\documentclass[11pt]{article}
\usepackage{latexsym}
\usepackage{amsmath}
\usepackage{amssymb}
\usepackage{amsthm}
\usepackage{epsfig}

\newcommand{\handout}[5]{
  \noindent
  \begin{center}
  \framebox{
    \vbox{
      \hbox to 5.78in { {\bf 6.851: Advanced Data Structures } \hfill #2 }
      \vspace{4mm}
      \hbox to 5.78in { {\Large \hfill #5  \hfill} }
      \vspace{2mm}
      \hbox to 5.78in { {\em #3 \hfill #4} }
    }
  }
  \end{center}
  \vspace*{4mm}
}

\newcommand{\lecture}[4]{\handout{#1}{#2}{#3}{Scribe: #4}{Lecture #1}}

\newtheorem{theorem}{Theorem}
\newtheorem{corollary}[theorem]{Corollary}
\newtheorem{lemma}[theorem]{Lemma}
\newtheorem{observation}[theorem]{Observation}
\newtheorem{proposition}[theorem]{Proposition}
\newtheorem{definition}[theorem]{Definition}
\newtheorem{claim}[theorem]{Claim}
\newtheorem{fact}[theorem]{Fact}
\newtheorem{assumption}[theorem]{Assumption}

% 1-inch margins, from fullpage.sty by H.Partl, Version 2, Dec. 15, 1988.
\topmargin 0pt
\advance \topmargin by -\headheight
\advance \topmargin by -\headsep
\textheight 8.9in
\oddsidemargin 0pt
\evensidemargin \oddsidemargin
\marginparwidth 0.5in
\textwidth 6.5in

\parindent 0in
\parskip 1.5ex
%\renewcommand{\baselinestretch}{1.25}

\newcommand{\bigO}[1]{\ensuremath{O\left(#1\right)}}
\newcommand{\bigOt}[1]{\ensuremath{\tilde{O}\left(#1\right)}}
\newcommand{\littleO}[1]{\ensuremath{o\left(#1\right)}}
\newcommand{\bigTheta}[1]{\ensuremath{\Theta\left(#1\right)}}
\newcommand{\bigOmega}[1]{\ensuremath{\Omega\left(#1\right)}}
\newcommand{\littleOmega}[1]{\ensuremath{\omega\left(#1\right)}}

\newcommand{\proc}[1]{\textnormal{\scshape#1}}


\begin{document}

\lecture{19 --- Apr 25, 2007}{Spring 2007}{Prof.\ Erik Demaine}{Aditya Rathnam}

\section{Overview}

Previously we worked in the RAM or cell probe models, in which the cost of
an algorithm only depended on the total number of accesses to memory locations.
However, these models do not reflect the \emph{memory hierarchy} of real 
computers that have more than one layer of memory, with different access 
characteristics.

In a modern computer, the CPU operates on values in its registers, and
can fetch values from main memory, usually via several layers of
caches. Large files are stored on disk, and data is transferred from
disk to main memory. The memory closest to the CPU is fastest but
smallest, and the memory farthest from the CPU is largest but has the
highest latency. Moreover, the slower layers of memory have greater
parallelism: it takes about as long to fetch a consecutive kilobyte
from disk as it does to fetch a single byte, since most of the cost is
latency for the disk to find the right location. So we might as well
always transfer a full \emph{block} of data at a time; the slower
layers of memory have larger block sizes. This prompts the need for
algorithms and data structures that exploit locality of reference,
arranging the layout of memory with data that is frequently accessed
together placed in the same blocks, in order to minimize the number of
blocks that need to be accessed.

This lecture covered two models of computation that take this memory
hierarchy into account: the \emph{external-memory model} and its
refinement, the \emph{cache-oblivious model}.

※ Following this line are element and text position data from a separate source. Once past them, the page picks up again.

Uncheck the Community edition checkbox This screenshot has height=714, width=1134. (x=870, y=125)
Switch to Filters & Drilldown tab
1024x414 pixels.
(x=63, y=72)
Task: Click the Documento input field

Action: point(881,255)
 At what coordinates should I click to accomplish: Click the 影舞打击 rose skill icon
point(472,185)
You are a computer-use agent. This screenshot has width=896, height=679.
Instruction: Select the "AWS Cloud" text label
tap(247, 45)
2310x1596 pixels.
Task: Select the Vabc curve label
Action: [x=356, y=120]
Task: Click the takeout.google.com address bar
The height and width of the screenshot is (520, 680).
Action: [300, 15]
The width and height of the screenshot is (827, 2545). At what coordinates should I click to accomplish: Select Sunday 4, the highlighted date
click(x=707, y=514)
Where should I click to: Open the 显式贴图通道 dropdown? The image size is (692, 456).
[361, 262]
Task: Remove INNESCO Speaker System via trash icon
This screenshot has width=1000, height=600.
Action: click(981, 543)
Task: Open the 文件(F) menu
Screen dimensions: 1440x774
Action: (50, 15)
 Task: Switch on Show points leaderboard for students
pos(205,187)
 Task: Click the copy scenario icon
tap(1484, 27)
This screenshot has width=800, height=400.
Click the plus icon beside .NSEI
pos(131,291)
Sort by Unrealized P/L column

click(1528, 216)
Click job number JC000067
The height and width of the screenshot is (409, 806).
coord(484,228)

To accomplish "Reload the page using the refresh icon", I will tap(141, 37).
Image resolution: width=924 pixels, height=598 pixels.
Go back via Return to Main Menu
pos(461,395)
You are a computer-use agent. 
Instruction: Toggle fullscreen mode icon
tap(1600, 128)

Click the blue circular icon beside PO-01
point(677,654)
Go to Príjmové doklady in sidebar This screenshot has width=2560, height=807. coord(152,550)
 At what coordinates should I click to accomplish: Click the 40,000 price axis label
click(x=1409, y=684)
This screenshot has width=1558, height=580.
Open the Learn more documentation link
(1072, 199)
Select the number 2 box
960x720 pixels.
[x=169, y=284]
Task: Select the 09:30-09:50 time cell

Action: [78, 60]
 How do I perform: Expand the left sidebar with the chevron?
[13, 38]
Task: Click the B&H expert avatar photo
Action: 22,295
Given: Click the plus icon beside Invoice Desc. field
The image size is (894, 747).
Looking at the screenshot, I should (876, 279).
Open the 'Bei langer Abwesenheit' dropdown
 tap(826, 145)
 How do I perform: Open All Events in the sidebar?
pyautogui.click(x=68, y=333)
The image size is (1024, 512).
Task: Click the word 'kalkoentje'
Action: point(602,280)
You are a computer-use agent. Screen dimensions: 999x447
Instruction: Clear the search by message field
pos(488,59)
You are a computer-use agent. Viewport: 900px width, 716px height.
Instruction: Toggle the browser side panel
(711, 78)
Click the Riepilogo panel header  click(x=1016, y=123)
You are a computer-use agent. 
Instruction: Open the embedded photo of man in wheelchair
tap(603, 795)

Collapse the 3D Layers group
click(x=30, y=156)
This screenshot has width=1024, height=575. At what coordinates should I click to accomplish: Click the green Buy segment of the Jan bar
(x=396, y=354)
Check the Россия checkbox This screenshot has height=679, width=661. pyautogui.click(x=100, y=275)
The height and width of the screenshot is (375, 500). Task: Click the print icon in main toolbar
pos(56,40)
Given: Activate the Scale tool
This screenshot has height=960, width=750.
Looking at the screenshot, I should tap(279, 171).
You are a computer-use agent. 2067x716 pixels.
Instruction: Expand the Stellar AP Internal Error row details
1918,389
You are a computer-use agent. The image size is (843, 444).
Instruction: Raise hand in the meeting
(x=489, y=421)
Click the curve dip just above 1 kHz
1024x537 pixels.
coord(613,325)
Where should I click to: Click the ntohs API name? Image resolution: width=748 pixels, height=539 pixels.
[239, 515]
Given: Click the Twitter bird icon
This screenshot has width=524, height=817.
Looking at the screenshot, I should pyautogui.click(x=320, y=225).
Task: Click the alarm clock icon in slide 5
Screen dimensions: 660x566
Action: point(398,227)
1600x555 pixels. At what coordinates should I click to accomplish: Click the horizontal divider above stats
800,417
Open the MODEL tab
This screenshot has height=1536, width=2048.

\section{External-Memory Model}
\label{sec:external-memory}

The external-memory model was introduced by Aggarwal and Vitter in
1988~\cite{DBLP:journals/cacm/AggarwalV88}, and is sometimes also
known as the \emph{I/O model} or \emph{disk access model (DAM)}. It
captures a two-layered memory hierarchy. The model is based on a
computer with a CPU connected directly to a fast cache of size $M$,
which is connected to a much larger and slower disk. Both the cache
and disk are divided into blocks of size $B$; the cache thus
holds $\frac{M}{B}$ blocks, while the disk can hold many more. The CPU
can only operate directly on the data stored in cache.
Algorithms can make \emph{memory transfer} operations, which read a
block from disk to cache, or write a block from cache to disk. The
cost of an algorithm is the number of memory transfers required;
operations on cached data are considered free.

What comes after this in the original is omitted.